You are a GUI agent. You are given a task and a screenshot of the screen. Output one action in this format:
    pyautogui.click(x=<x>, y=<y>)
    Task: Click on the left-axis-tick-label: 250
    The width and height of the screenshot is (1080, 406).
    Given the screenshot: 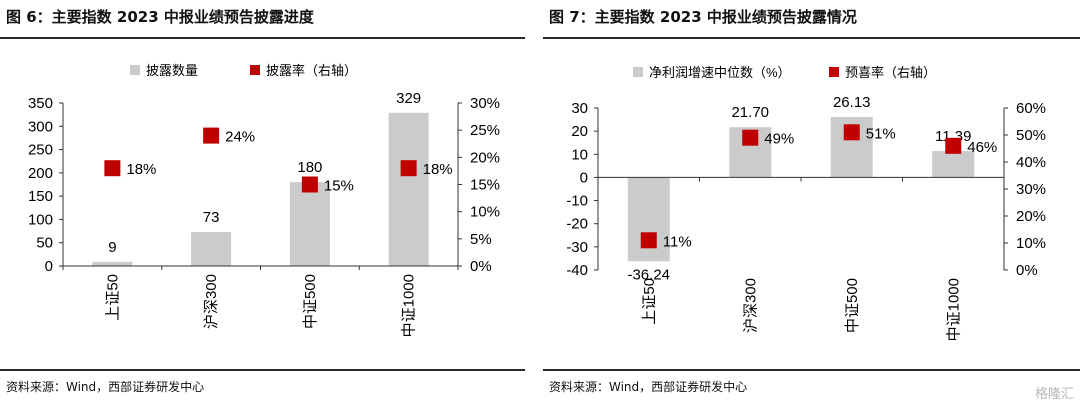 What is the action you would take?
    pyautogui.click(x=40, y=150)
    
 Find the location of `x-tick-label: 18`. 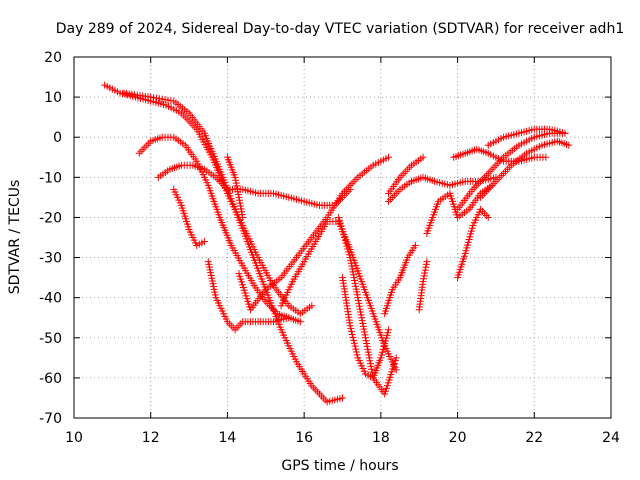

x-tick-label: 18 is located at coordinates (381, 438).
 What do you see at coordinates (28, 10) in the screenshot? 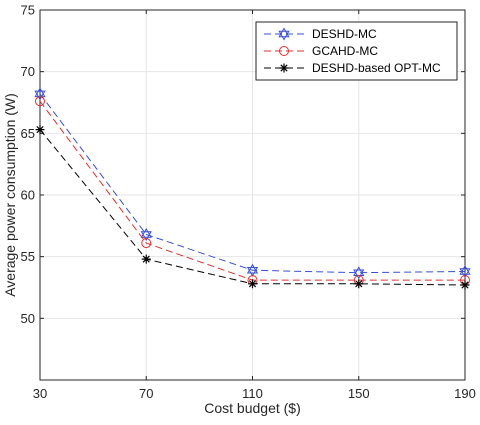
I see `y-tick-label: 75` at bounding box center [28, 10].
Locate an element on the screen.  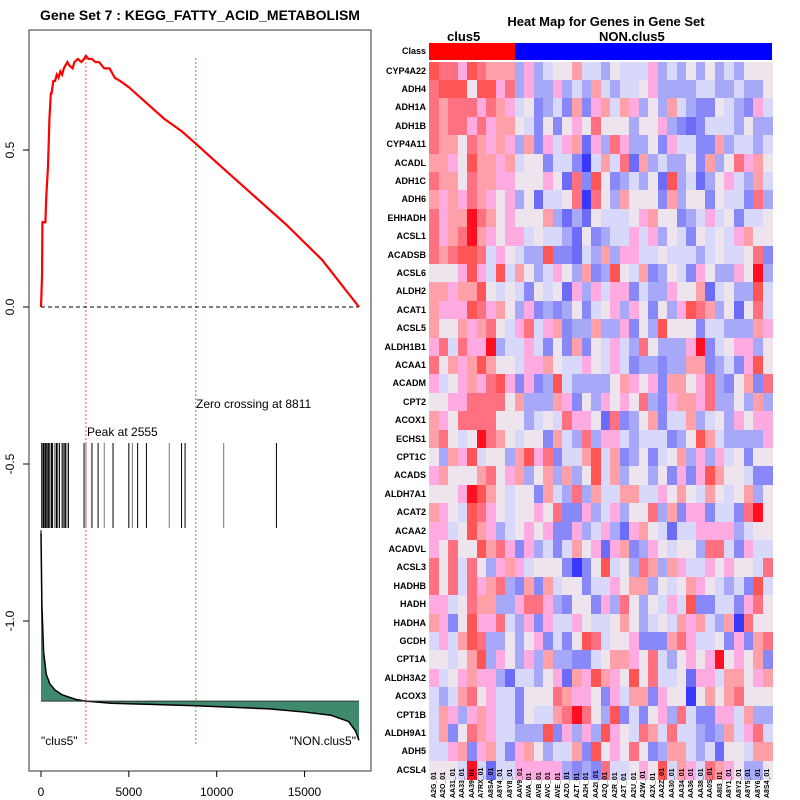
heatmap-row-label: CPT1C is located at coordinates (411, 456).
•••
▸ What the task requires:
Update the data from the line that contains "Find the location" through the end of the data, replacing "screenshot" with "screen image" and leaving everything else unchanged. Leave the pictures out of your answer.

▸ Expected answer:
 Find the location of `x-tick-label: 18`. 

x-tick-label: 18 is located at coordinates (381, 438).
 What do you see at coordinates (28, 10) in the screen image? 
I see `y-tick-label: 75` at bounding box center [28, 10].
Locate an element on the screen.  
heatmap-row-label: CPT1C is located at coordinates (411, 456).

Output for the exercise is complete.